Memang demikianlah keadaan orang yang datang kemudian, terpengaruh oleh
orang-orang sebelumnya dan berguru kepada mereka. Kita saja yang hidup pada abad
ke-20 ini, dalam banyak hal masih berhutang budi kepada orang-orang Yunani dan
Romawi. Akan tetapi berguru tidak berarti mengekor dan hanya mengutip, sehingga
harus dikatakan bahwa filsafat Islam itu hanya kutipan semata-mata dari
Aristoteles, seperti apa yang dikatakan Renan, atau dari neo-Platonisme,
seperti yang dikatakan Duhem, karena filsafat Islam telah menampung dan
mempertemukan berbagai aliran pemikiran. Kalau filsafat Yunani merupakan salah
satu sumbernya, maka tidak aneh kalau kebudayaan India dan Iran juga menjadi
sumbernya pula.
Perpindahan
dan pertukaran pikiran tidak selalu berarti berhutang budi. Sesuatu persoalan
kadang-kadang dibicarakan dan diselidiki oleh orang banyak dan hasilnya dapat
mempunyai bermacam-macam corak: seseorang bisa mengambil persoalan yang pernah
dikemukakannya oleh orang lain sambil mengemukakan teori dan pikirannya
sendiri. Spinoza misalnya, meskipun banyak mengikuti Descartes, namun ia
mempunyai mazhabnya sendiri. Ibnu Sina, meskipun murid yang setia dari Aristoteles,
namun ia mempunyai pikiran-pikiran yang berlainan.
Filosof-filosof
Islam pada umumnya hidup dalam lingkungan dan suasana yang berbeda dari apa
yang dialami oleh filosof-filosof lain, dan pengaruh-pengaruh lingkungan dan
suasana terhadap jalan pikiran mereka tidak bisa dilupakan.
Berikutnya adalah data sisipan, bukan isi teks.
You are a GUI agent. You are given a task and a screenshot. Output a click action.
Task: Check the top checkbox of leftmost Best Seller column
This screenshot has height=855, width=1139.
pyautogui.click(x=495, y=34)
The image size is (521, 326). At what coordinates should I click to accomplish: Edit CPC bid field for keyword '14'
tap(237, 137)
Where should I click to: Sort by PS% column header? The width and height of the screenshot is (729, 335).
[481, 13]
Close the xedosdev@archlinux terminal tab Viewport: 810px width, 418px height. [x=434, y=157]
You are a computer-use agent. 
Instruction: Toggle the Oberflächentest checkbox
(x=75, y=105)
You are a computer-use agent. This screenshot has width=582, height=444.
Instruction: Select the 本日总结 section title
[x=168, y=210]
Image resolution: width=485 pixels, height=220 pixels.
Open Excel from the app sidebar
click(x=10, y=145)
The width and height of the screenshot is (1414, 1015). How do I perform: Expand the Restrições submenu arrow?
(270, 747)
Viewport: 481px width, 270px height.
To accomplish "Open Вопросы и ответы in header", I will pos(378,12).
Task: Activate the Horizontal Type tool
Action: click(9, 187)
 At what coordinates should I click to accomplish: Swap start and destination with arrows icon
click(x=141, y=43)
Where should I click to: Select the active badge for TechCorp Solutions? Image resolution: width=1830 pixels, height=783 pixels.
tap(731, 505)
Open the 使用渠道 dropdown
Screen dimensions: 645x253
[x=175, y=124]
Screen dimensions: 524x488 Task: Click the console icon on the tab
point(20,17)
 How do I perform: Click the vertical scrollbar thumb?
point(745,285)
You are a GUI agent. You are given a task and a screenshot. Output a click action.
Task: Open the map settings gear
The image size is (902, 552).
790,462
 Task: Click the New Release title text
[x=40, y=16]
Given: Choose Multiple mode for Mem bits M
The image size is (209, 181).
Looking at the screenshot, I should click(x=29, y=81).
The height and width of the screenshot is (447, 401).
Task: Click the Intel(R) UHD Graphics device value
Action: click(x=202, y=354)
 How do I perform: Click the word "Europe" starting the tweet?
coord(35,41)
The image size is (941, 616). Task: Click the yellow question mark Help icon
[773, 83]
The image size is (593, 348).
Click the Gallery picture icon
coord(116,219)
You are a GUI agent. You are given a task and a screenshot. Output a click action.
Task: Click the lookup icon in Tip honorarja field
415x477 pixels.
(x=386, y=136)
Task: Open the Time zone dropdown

Pada akhirnya
tidaklah bisa dipungkuri bahwa dunia Islam telah berhasil membentuk suatu
filsafat yang sesuai dengan prinsip-prinsip agama dan keadaan masyarakat Islam
sendiri.
1. AL-KINDI
Nama lengkapnya Abu Yusuf, Ya’kub bin Ishak Al-Sabbah bin
Imran bin Al-Asha’ath bin Kays Al-Kindi. Beliau biasa disebut Ya’kub, lahir
pada tahun 185 H (801 M) di Kufah. Keturunan dari suku Kays, dengan gelar Abu
Yusuf (bapak dari anak yang bernama Yusuf) nama orang tuanya Ishaq
Ashshabbah, dan ayahnya menjabat gubernur di Kufah, pada masa pemerintahan
Al-Mahdi dan Harun Al-Rasyid dari Bani Abbas.
Nama
Al-Kindi adalah merupakan nama yang diambil dari nama sebuah suku, yaitu : Banu
Kindah. Banu Kindah adalah suku keturunan Kindah, yang berlokasi di daerah
selatan Jazirah Arab dan mereka ini mempunyai kebudayaan yang tinggi.
Sebagai
orang yang dilahirkan di kalangan para intelektual, maka pendiidkan yang
pertama-tama diterima adalah membaca Al-Qur’an, menulis, dan berhitung.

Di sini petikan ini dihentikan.